• WHAT IS REQUIRED
When a line below holds the string "Informativa", show that line.

Start of EXTRACTED MATERIAL

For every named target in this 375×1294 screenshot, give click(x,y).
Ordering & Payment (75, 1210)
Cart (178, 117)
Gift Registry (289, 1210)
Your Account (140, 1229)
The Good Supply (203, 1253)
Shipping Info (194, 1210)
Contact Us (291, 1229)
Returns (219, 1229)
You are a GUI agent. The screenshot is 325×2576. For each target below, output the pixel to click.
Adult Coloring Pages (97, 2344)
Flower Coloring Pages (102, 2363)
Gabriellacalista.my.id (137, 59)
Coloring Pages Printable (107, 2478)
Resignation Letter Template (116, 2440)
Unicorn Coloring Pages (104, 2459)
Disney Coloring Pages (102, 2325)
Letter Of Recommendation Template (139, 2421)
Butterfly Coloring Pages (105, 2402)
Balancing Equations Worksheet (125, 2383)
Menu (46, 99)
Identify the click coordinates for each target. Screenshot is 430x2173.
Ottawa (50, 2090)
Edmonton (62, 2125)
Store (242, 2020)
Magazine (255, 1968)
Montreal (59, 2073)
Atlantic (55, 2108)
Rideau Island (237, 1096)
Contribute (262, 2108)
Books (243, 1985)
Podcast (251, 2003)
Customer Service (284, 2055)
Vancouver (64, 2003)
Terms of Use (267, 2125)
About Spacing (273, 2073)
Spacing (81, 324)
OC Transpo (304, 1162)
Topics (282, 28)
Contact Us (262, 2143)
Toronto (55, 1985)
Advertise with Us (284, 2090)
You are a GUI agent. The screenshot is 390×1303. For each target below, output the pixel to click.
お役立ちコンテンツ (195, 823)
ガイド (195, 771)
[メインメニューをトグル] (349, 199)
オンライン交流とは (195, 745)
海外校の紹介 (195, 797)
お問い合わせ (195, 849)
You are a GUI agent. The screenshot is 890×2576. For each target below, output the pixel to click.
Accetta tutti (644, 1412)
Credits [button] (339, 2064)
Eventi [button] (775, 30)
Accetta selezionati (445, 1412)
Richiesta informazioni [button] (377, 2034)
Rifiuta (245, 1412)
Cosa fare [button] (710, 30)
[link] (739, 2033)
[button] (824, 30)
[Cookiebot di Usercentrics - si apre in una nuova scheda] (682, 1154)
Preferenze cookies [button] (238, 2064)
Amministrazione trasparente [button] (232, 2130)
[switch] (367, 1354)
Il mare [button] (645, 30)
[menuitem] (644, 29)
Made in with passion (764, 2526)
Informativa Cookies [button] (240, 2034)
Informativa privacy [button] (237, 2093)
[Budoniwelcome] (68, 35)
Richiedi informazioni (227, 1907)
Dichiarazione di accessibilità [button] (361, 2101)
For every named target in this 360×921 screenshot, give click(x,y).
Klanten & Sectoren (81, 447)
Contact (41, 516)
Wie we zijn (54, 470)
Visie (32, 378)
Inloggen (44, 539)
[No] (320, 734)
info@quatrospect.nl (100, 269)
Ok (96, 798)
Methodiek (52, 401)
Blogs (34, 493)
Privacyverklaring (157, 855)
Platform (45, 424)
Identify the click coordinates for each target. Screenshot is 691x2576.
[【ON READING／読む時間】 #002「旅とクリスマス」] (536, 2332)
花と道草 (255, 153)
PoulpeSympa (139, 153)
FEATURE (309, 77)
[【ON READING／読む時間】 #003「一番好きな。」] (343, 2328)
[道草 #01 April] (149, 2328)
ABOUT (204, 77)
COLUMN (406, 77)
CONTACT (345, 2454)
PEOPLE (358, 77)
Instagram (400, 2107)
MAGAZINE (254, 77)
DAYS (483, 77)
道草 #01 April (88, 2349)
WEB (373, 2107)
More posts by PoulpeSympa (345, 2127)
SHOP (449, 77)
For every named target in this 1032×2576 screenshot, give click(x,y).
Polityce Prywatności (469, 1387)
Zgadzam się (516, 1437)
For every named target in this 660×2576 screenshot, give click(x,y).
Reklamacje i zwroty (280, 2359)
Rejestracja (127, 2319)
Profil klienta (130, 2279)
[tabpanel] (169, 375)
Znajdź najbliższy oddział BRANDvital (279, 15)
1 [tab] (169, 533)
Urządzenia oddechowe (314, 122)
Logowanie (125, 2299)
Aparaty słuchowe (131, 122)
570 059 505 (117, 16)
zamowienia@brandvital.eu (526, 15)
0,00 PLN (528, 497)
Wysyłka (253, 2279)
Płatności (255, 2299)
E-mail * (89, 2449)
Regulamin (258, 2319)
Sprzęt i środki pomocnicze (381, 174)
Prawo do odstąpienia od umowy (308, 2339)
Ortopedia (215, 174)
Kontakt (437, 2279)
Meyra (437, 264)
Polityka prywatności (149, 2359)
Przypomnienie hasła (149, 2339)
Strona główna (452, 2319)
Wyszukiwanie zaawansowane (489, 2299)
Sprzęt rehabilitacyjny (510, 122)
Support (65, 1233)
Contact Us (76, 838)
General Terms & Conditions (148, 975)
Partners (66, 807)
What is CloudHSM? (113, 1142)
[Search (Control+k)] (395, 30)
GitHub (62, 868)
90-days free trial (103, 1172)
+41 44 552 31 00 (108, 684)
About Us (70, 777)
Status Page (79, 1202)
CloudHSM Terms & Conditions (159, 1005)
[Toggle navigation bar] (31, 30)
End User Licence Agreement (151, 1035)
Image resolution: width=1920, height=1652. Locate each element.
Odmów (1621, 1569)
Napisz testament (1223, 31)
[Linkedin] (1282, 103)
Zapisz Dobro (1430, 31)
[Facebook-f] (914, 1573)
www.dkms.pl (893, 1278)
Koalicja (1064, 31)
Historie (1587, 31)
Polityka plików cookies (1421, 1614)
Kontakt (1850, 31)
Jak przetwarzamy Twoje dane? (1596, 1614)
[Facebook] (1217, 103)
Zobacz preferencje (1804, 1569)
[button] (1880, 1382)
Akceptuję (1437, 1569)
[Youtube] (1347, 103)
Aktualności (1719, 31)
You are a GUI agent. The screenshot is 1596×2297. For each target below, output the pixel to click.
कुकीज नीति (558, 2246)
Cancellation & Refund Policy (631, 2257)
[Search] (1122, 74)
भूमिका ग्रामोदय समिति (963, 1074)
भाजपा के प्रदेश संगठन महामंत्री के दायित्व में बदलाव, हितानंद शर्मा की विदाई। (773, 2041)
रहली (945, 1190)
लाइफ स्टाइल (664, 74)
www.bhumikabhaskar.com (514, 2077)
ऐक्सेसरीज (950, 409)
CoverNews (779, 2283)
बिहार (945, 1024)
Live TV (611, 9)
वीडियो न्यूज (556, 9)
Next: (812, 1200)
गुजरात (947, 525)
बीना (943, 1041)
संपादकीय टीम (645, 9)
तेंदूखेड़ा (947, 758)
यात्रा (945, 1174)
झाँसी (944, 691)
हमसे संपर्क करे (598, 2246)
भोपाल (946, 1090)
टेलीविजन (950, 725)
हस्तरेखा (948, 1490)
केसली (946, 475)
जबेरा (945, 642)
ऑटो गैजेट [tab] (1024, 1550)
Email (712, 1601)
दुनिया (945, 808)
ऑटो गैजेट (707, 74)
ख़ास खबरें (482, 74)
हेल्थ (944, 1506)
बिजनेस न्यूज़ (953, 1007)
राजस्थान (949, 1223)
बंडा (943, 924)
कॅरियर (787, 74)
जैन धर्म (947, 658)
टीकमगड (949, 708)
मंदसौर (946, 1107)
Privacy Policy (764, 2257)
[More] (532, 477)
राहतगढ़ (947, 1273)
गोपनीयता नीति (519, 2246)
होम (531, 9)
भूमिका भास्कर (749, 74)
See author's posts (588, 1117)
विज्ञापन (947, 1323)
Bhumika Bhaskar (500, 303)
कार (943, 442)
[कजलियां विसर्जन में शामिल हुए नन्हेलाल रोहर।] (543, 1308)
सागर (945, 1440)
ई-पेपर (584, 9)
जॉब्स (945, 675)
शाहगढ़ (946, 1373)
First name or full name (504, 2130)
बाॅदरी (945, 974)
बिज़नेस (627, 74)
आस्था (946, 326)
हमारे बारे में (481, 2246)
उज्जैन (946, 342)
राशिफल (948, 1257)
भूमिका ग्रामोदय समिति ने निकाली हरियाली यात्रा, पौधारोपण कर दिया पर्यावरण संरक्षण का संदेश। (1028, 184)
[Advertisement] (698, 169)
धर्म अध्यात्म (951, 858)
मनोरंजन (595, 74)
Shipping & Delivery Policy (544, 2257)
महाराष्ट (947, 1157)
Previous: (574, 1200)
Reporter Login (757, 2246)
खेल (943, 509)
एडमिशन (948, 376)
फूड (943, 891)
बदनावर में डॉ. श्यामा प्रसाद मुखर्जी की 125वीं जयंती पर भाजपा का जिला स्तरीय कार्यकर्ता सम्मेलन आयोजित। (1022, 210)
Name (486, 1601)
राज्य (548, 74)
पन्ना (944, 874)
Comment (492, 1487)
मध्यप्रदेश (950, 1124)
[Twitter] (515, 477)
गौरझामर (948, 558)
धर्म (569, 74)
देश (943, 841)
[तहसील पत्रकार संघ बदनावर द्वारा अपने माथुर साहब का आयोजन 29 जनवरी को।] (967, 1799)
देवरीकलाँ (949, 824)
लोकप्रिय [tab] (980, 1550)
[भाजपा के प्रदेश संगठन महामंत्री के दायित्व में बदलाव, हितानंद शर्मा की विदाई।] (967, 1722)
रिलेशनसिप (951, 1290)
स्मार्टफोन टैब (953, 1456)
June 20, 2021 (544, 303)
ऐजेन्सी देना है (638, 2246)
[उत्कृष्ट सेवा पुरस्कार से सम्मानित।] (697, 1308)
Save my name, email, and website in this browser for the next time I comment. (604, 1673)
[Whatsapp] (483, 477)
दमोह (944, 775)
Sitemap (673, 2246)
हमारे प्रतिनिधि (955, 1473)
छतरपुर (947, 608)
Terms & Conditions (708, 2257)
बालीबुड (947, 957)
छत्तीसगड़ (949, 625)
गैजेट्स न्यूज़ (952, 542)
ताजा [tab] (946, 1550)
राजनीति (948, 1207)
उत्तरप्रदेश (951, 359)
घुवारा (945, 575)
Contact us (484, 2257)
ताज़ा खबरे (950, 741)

End of EXTRACTED MATERIAL

• ANSWER SECTION
Informativa Cookies [button] (240, 2034)
Informativa privacy [button] (237, 2093)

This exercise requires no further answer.